We can check that this worked by clicking on the "File" tab above, selecting "Open...", and verifying that there is a folder called "woosley_chips" that contains 20 chip PNGs.

The class __S3__ in gbdxtools has an __upload__ method which allows files to be easily uploaded. This method requires that the file first be created locally first, so the previous cell must be run before running the next cell.

In [None]:
# Upload chip to S3
chip_n = 0 # index of chip to upload
chip_local_path = './woosley_chips/chip_%i.png' % chip_n # location of chip locally
s3_save_folder = 'chipping_demo' # folder to save to in S3 -- does need to already exist
chip_s3_path = gbdx.s3.upload(local_file = chip_local_path, 
                              s3_path = '%s/chip_%i.png' % (s3_save_folder, chip_n))
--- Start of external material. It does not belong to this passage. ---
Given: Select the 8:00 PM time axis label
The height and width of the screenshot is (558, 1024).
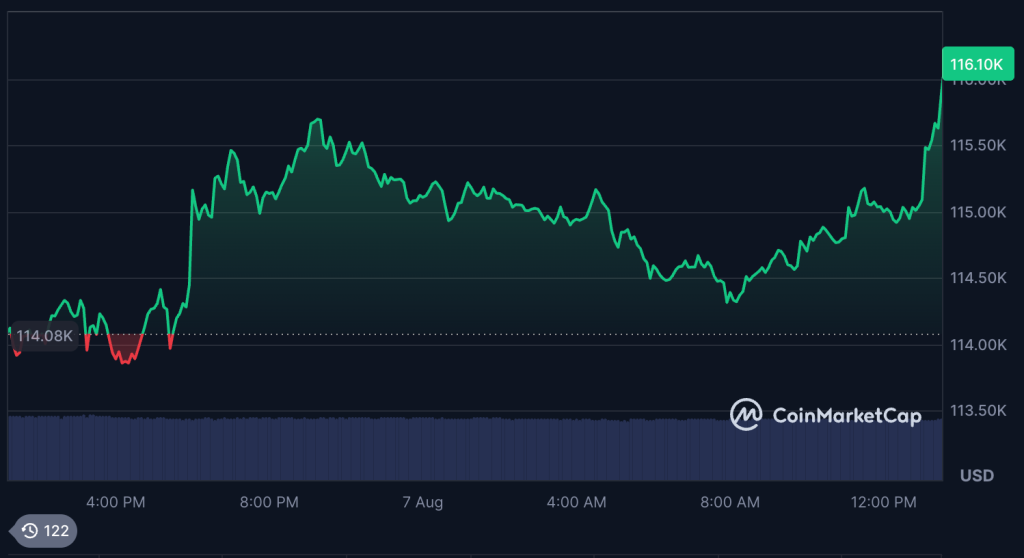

print('Location of chip in S3:', chip_s3_path)

To check that the chip was correctly uploaded, we can also download it using gbdxtools, and plot it with Pillow. 

In [None]:
# Create download directory if it does not already exist
download_dir = './s3_downloads' # local directory to store chips in
if not os.path.exists(download_dir):
    os.makedirs(download_dir)

# Download image from S3 into download directory
chip_n = 0
gbdx.s3.download(location = 'chipping_demo/chip_%i.png' % chip_n,
                 local_dir = download_dir)

# Import image from download directory and plot
chip_download_path = '%s/chip_%i.png' % (download_dir, chip_n)
Image.open(chip_download_path)

The image has been successfully uploaded to S3. Now we have all the steps necessary for creating chips with gbdxtools!